By Molly K. McCarthy, Writer-Editor, Office of Communications at Le Moyne College
For Tabor Fisher, Ph.D., the world changed one beautiful sunny afternoon, as she sat in a college courtyard, enjoying her lunch and studying Plato’s Phaedo. Fisher found herself increasingly drawn to the ancient text’s central theme – that the human soul is immortal – and to the author’s dramatic way of writing. Before she knew it, she was in tears. Something inside of her changed, and she has not looked back since.

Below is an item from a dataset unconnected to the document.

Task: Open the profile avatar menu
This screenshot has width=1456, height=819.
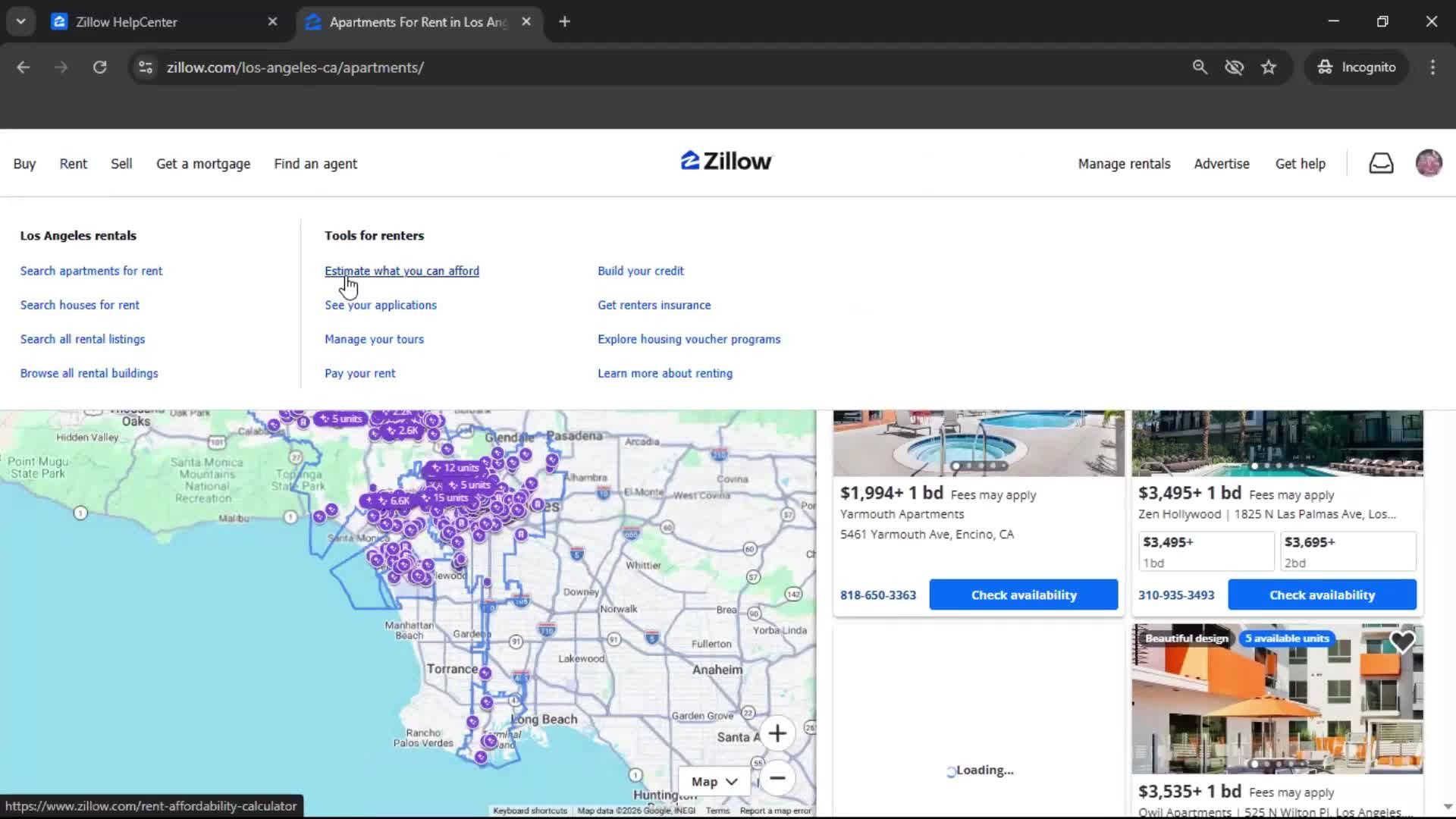Action: (x=1429, y=163)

Today, Fisher is an associate professor of philosophy at Le Moyne College. She teaches her students to think critically, examine their beliefs carefully, and engage respectfully with those who disagree with them. She encourages them to enter into discussion rather than debate, and invites them to ask: What can we learn from one other? How can we interact politely with those who hold differing opinions? Fisher’s classroom is a place where her undergraduates can “think out loud, try on ideas and work through problems” – and potentially even change their minds about an important issue after a thoughtful conversation.
To that end, she regularly puts her students in small groups during their classes, where they can chew on a problem in confidence, without worrying that a confrontation will erupt. “I love teaching young people who are at the age where they are beginning to develop their own ideas, launching off from what they learned from their parents or guardians, but moving in new directions,” Fisher says. “It’s an exciting time.”
A key component of Jesuit higher education, philosophy continues to play a central role at colleges and universities like Le Moyne. It is both an art and a science, nurturing and inspiring the higher-level critical thinking that is required for dealing with 21st century problems and challenges. Philosophy is centered on close reading, clear writing and logical analysis. It urges students to consider how their thoughts affect their actions, and invites them to take part in the hard work of not just uncovering their assumptions, but also challenging them. What’s more, core courses in philosophy, such as the ones that Fisher teaches, build the foundation for the study of related disciplines, including theology, religious studies and political science. They provide students with critical context, as well as content. Put simply, these classes prepare students for the rest of their lives – as individuals, as professionals, and as members of their communities.
“Le Moyne graduates often stand out among others because of their integrity and the ethical ways in which they comport themselves,” says Rev. Joseph Marina, S.J., provost and vice president for academic affairs at Le Moyne. “A lot of that comes from their families and upbringing. But Le Moyne provides the context for understanding oneself. When our students study ethics and moral theology on the Heights, they are empowered with that self-knowledge and the knowledge of ethics to go out into the world and be fine examples for their colleagues in the workplace.”
That knowledge is precisely what Fisher hopes to impart to her students. She is aware that, when it comes to philosophy, people tend to think of ancient figures like Plato or Aristotle or 18th century thinkers like Immanuel Kant. But philosophy is relevant to every age, especially today, in the work of peace and social justice. Fisher teaches her students to see the vital role that philosophers can play in expanding our view of the world. She is particularly drawn to the work of modern feminists of color, including Maria Lugones, Gloria Anzaldúa and Kimberlé Crenshaw, who tackle a range of issues, including knowledge, language, identity, social relations and oppression.
“Every time period provokes new philosophy as humanity grapples with new challenges,” Fisher says. “Living in a period of intense globalization after the spread of democracy in the modern era raises questions of how people relate to others who are different from themselves in new ways. We cannot retreat to ‘imagined’ homogeneous communities. Note that I say ‘imagined’ because there aren’t any homogenous communities. So, we have to think about the issues of racism, sexism, heterosexism, ableism, classism and all other “isms” that divide us.”
Fisher is keenly aware of the impact her work is making on the larger community at Le Moyne. In addition to her responsibilities in the classroom, she researches the philosophy of space in relation to social justice, focusing on questions of race, gender, sexuality and class. She writes about space, oppression and resistance, and teaches courses on space, masculinity and education. Fisher is also the director of Le Moyne’s Literacy Empowers All People program, which encourages local children who live in poverty to get their words out into the world, and the organizer of Le Moyne’s new Diversity Central series, which explores difference in all of its forms through the lens of social justice.
Fisher says, “It’s important to me to be involved in some kind of social justice work and to transform my understanding of the world from one of the ‘great war against all’ that [English philosopher] Thomas Hobbes described, to an understanding of interdependence that makes human life possible. Everyone has something they care about deeply. For me, that is bridging the artificial barriers that have been created through race, gender and class.”